#### TASK DIRECTIONS
Here the job is to print only the lines from the one containing "Where should I" to the end of the entries, both included, exactly as they stand, with pictures excluded.

Pixel coordinate grounding data:
BEGIN

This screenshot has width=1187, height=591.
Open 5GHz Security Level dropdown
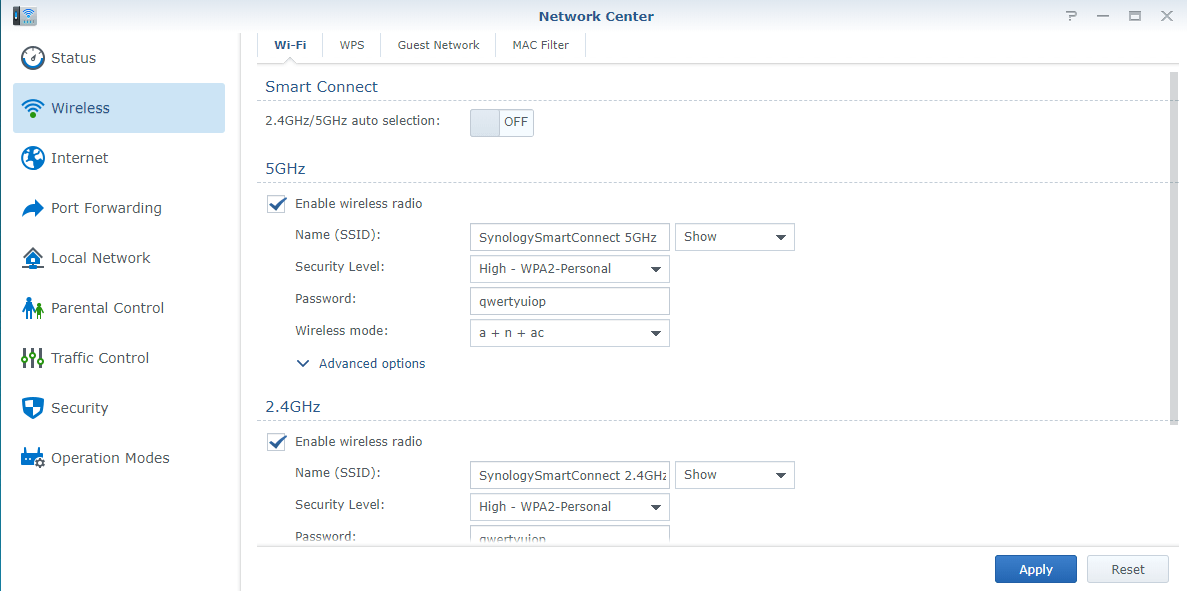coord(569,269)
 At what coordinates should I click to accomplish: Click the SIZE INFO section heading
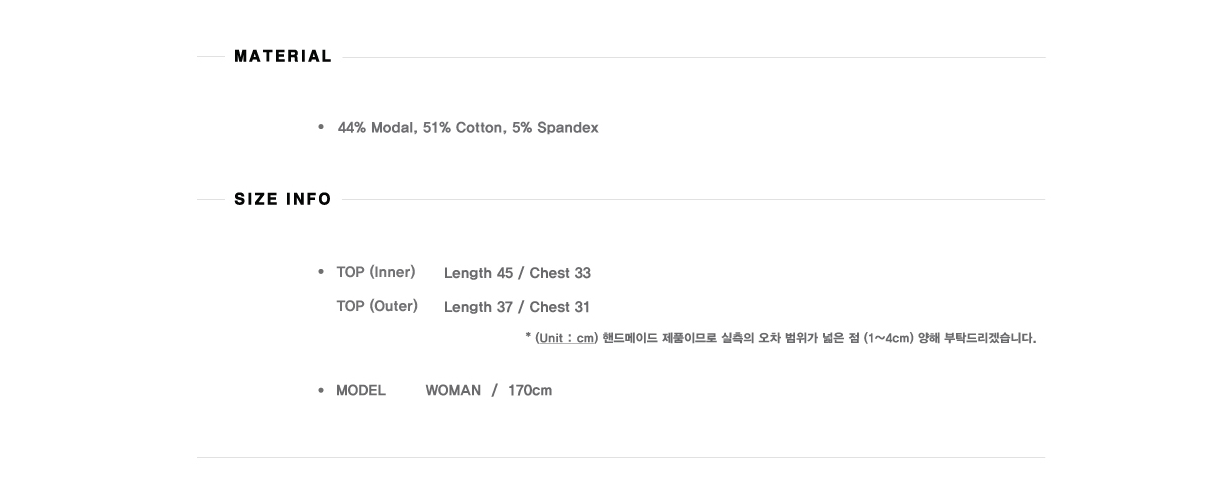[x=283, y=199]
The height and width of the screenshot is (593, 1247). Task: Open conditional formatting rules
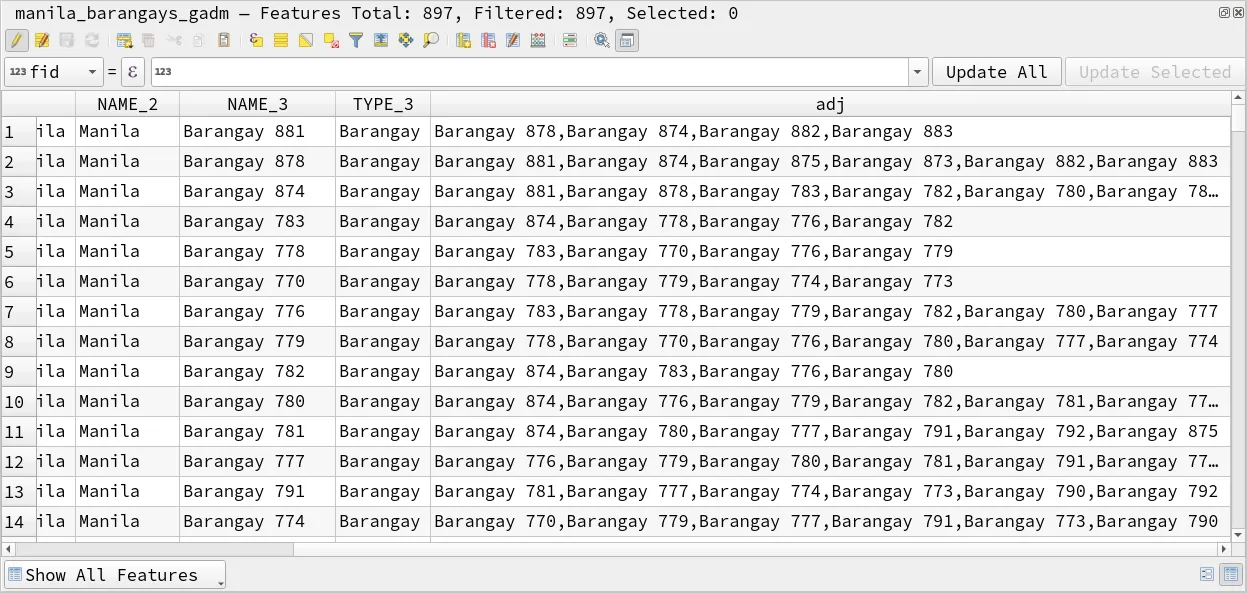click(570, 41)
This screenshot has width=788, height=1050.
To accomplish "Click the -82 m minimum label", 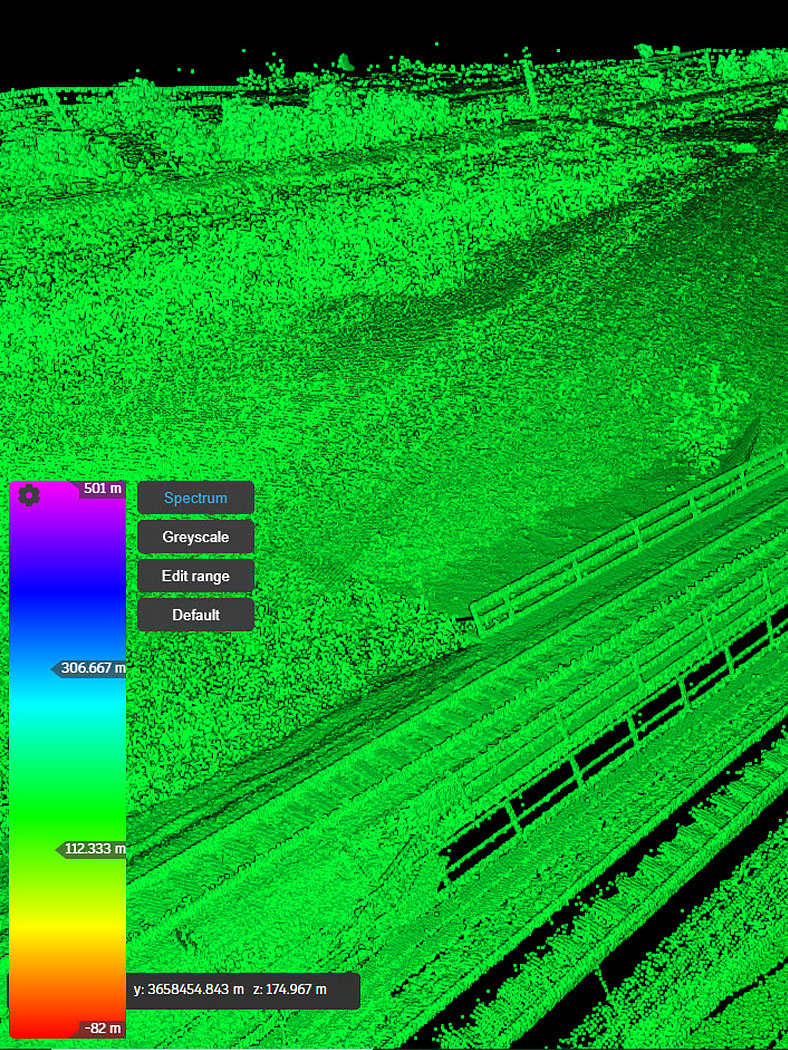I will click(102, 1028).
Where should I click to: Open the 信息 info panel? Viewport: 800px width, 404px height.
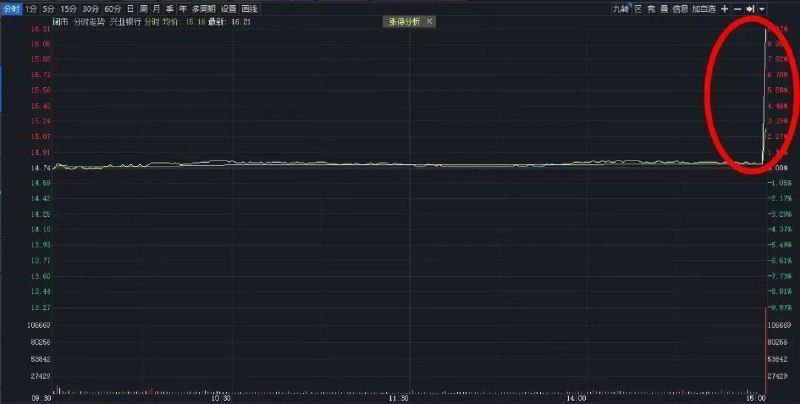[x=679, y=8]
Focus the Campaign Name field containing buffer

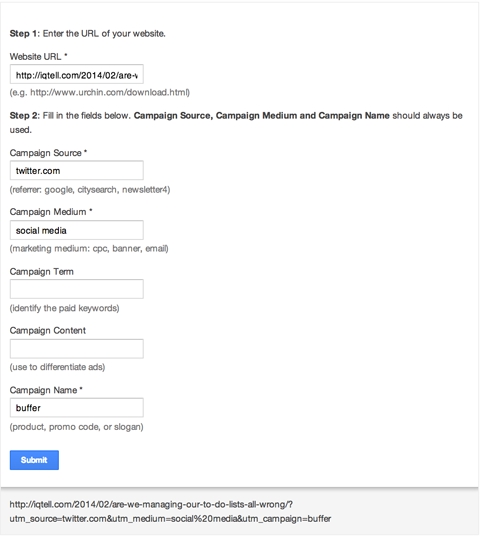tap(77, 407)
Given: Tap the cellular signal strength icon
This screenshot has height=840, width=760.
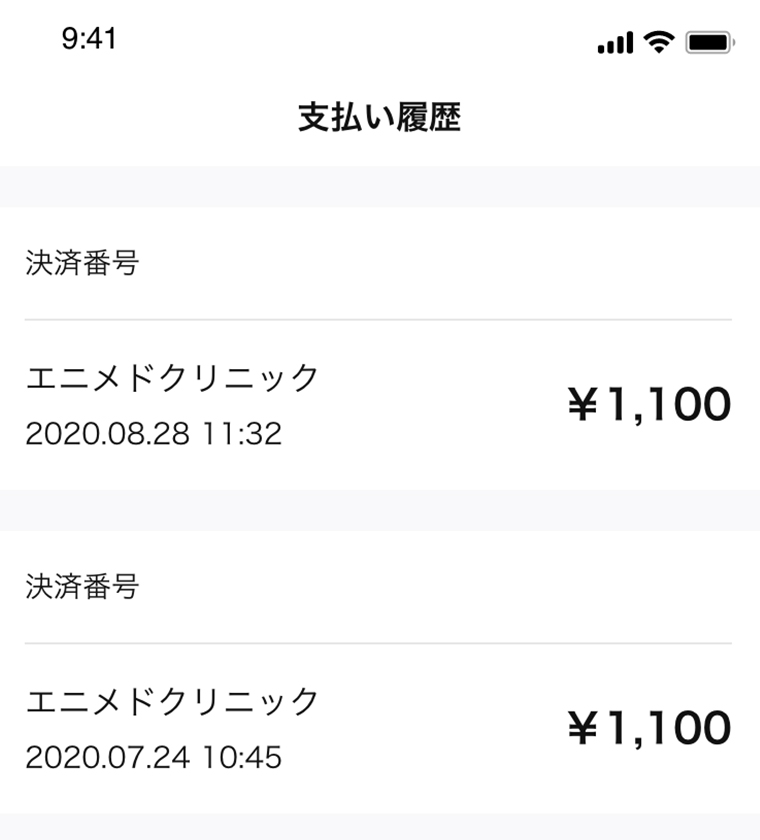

END

#### RESPONSE TO THE EXERCISE
Where should I click to: Open the 信息 info panel? Viewport: 800px width, 404px height.
[x=679, y=8]
Focus the Campaign Name field containing buffer

tap(77, 407)
Given: Tap the cellular signal strength icon
This screenshot has height=840, width=760.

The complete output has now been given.